An idea that is different in one major respect:
It is about to go from vivid imagination to reality.
A brilliant idea.
With a practical problem that dulls its brilliance considerably:
If Heller is to strip, they have to take the wrist and ankle ties off him.
If they take the ties off him, he can move, he can attack them.
They can’t defend themselves with the Glock, can’t defend themselves by shooting him, or their brilliant little tale of hypothermia won’t work.
They can’t even threaten him with the gun. He knows they won’t shoot him, because they want—they need—the hypothermia story.
He realizes that, oddly, Hobbes is helping him here. Hobbes and Simmons, Stanford and Bramlett, and all of McMurdo. Because Pritchard still has to make it look good. Still has to satisfy the powers that be, knowing that the world north of them does still exist. If McMurdo was really on its own—all that was left—then Pritchard and Dolan could shoot him now. But they still have to make a convincing case for what happens out here; they still have to convince Hobbes, Stanford, and the others. So they can’t just shoot him.

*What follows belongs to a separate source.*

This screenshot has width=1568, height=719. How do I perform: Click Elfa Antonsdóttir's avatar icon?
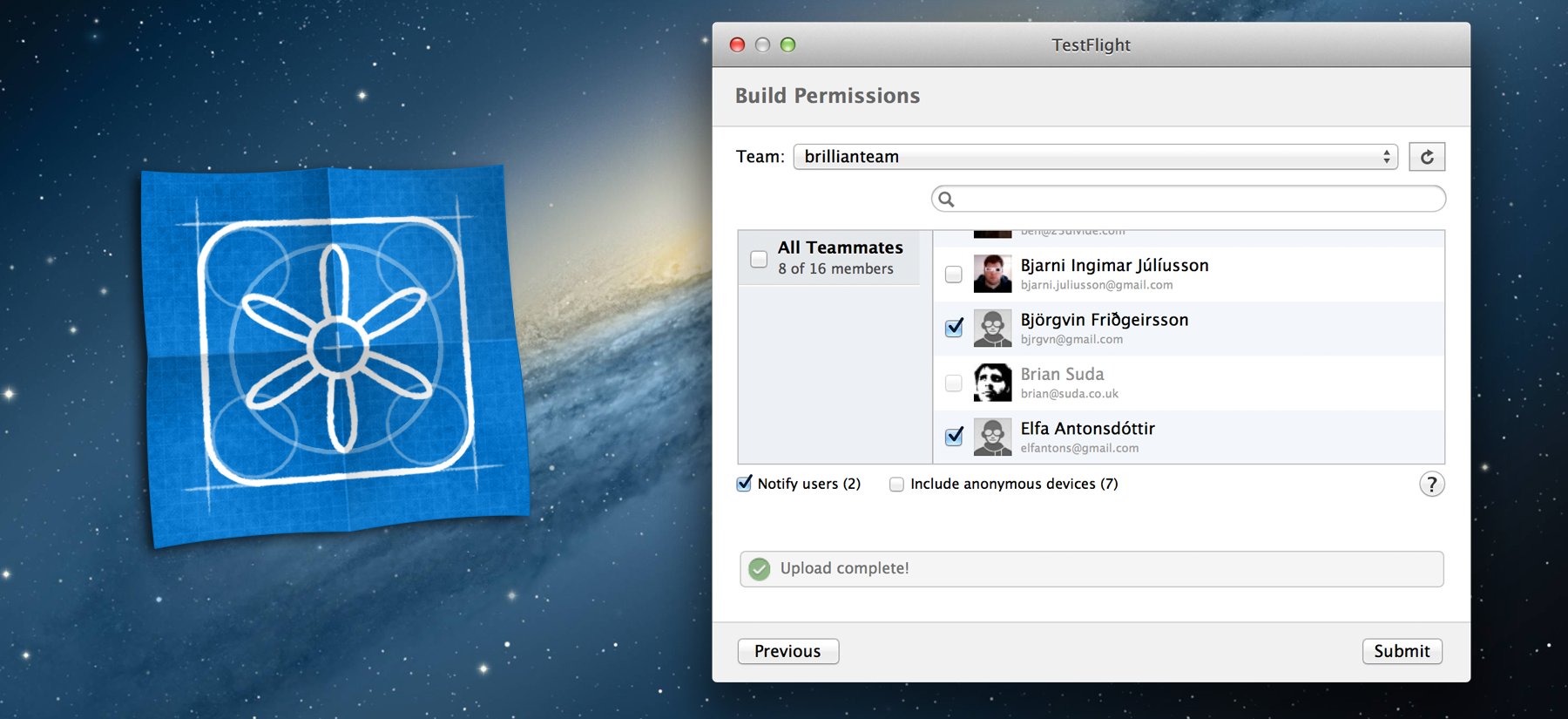click(992, 437)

Civilization or, at least, its vestiges and veneer are still working for Heller. As if making one last stand. Pritchard knows he can’t actually use the gun. Heller must have been suffering from T3. Or from hypothermia. He suddenly tried to attack us. We had to shoot him. Really, Pritchard? Shooting Heller in the head or heart? With Heller’s own gun? How’d you get his gun, Pritchard? No, Heller and Pritchard both know that version will never fly.